Relative expression during infection stages and defining early and late genes. (a) Box plot mean FPM values for the early and late genes at early and late infection, respectively. Outliers are labeled with their gene names. Wilcoxon rank sum tests showed that the mean FPM values of early genes during early infection was significantly greater than that of late genes during late infection (P value of 1.865e−06). (b and c) Distribution of the least and most expressed genes during early and late infection. Genes in the 15th percentile for their mean FPM values from each time point represent those below an early FPM threshold of 7.56 (blue) and late FPM of 199.64 (red). Genes in the 85th percentile for their mean FPM values from each time point represent those above an early FPM threshold of 8148.91 (blue) and late FPM of 4706.27 (red). In dark blue and dark red are medians for the plotted expression values for early and late infection, respectively. (d) Scatter plot comparing log2 fold changes of the 101 significantly differentially expressed genes in common between RNA-seq and CAGE-seq data. Labels were colored according to their significant upregulation or downregulation from RNA-seq data. (e) Pie charts of gene functional categories downregulated from 5 h to 16 h (36 early genes) and upregulated from 5 h to 16 h (55 late genes). Fisher’s test was carried out on gene counts for functional groups between early and late infection; for this all MGF members were pooled into the MGFs functional group.

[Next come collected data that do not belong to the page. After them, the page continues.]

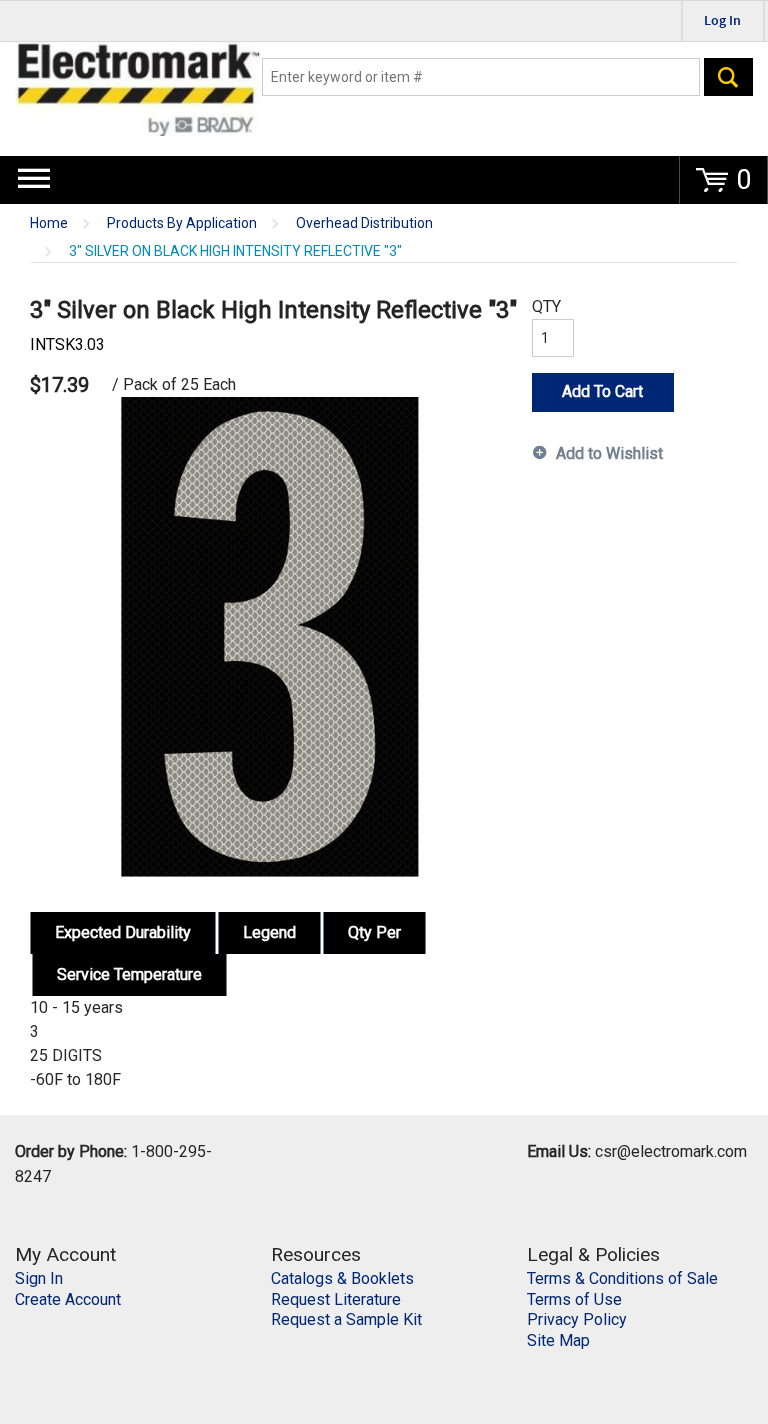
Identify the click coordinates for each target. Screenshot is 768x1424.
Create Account (68, 1299)
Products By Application (182, 223)
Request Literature (336, 1299)
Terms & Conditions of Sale (622, 1278)
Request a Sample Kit (346, 1319)
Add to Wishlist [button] (609, 453)
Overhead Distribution (364, 223)
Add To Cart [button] (602, 391)
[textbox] (481, 77)
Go (728, 77)
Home (49, 223)
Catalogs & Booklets (342, 1278)
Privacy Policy (577, 1319)
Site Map (558, 1340)
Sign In (39, 1278)
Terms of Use (574, 1299)
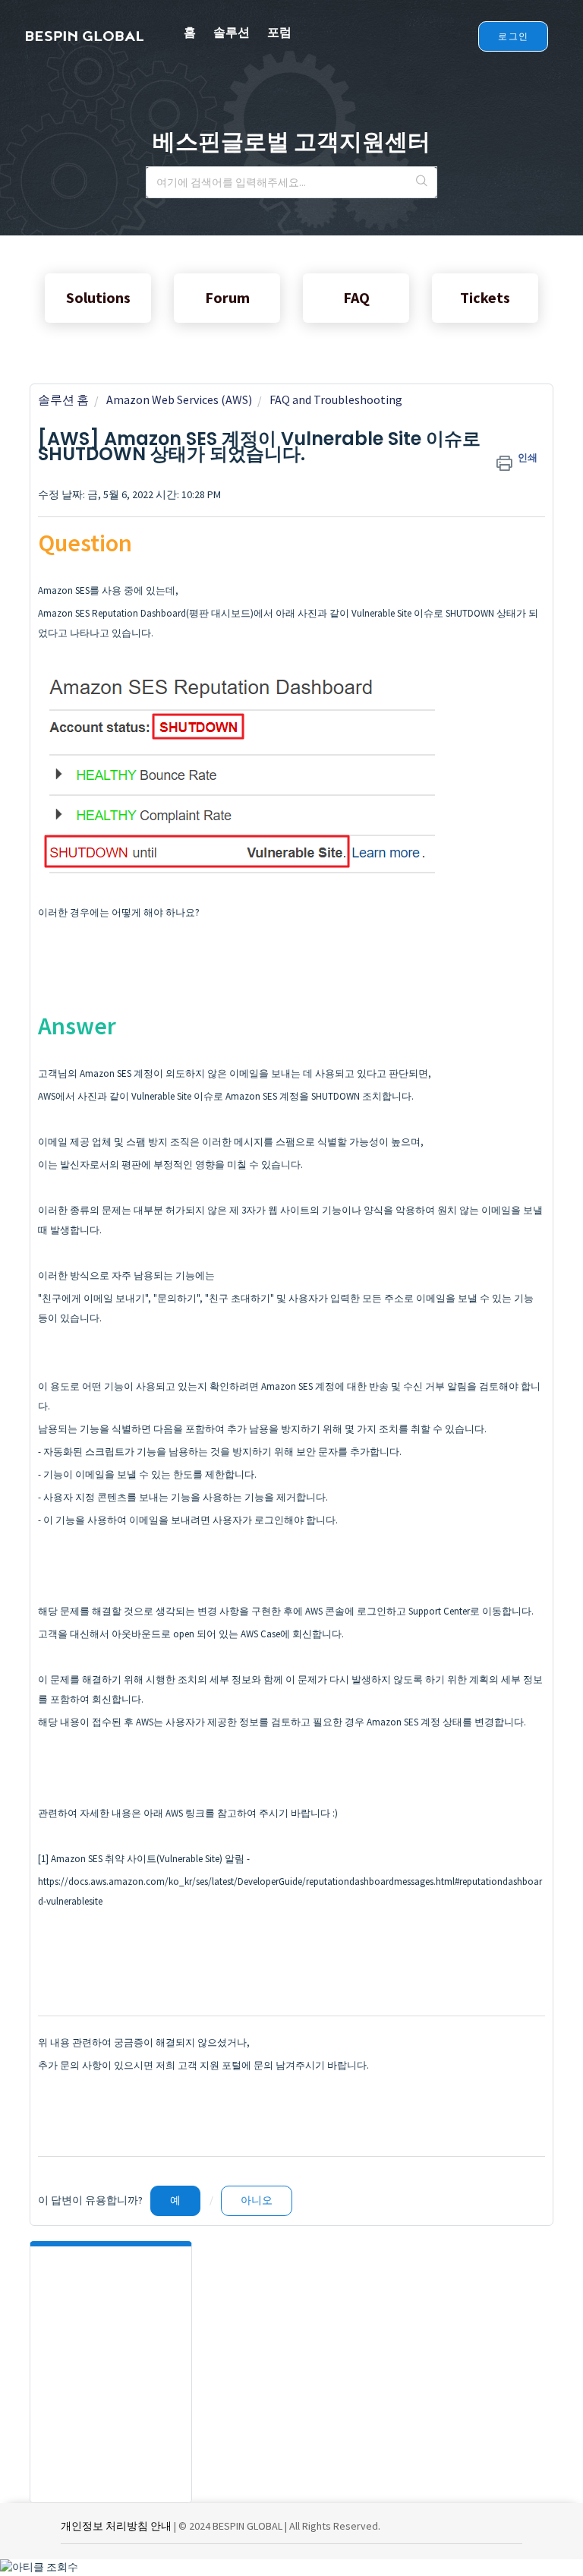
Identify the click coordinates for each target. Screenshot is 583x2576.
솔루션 (231, 31)
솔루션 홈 (63, 399)
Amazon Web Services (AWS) (179, 399)
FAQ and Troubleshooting (335, 399)
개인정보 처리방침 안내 (116, 2526)
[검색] (422, 182)
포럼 (279, 31)
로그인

In order to stringently analyze differential expression in ASFV, we identified the genes which showed the same patterns of differential expression according to separate DESeq2 analyses of the CAGE-seq and RNA-seq data sets. This minimizes any potential biases from each of these complementing techniques. A total of 101 genes showed significant differential expression according to both independent techniques, and the changes in expression levels were significantly correlated between these genes (Spearman’s rank correlation coefficient, ρ = 0.73) (Fig. 6d). Only a small number of genes, 10 out of 101, showed a discrepancy between the two methods (DP63R, I329L, NP419L, B66L, A224L, E248R, O174L, D345L, C315R, and NP1450L), leaving 91 genes confidently classified as early (36) and late (55) genes. Table S6 provides details of these 91 genes and their functions and indicates whether they were previously detected in viral particles (20). The 91 genes with correlated differential expression levels were assigned functional categories based on their annotations in the VOCS database (38) complemented by those of ASFVdb (39) (Fig. 6e). Around one-fifth of early and late genes were classified as uncharacterized, without any functional predictions. The transition between 5 h and 16 h postinfection is characterized by a significant upregulation of genes important for viral morphology and structure, but also the overall diversity of differentially expressed genes changed. A significant difference was seen in the multigene family members; they constitute nearly half of the early genes, but only one (MGF 505-2R) is found among late genes. ORFs annotated as having a transmembrane region (TR) or a putative signal peptide (PSP) were also overrepresented in late infection (Fisher’s test, P < 0.05). They remain poorly characterized beyond a domain prediction, and 9 proteins (out of 12) of these ORFs could be detected in BA71V virions by mass spectrometry (20).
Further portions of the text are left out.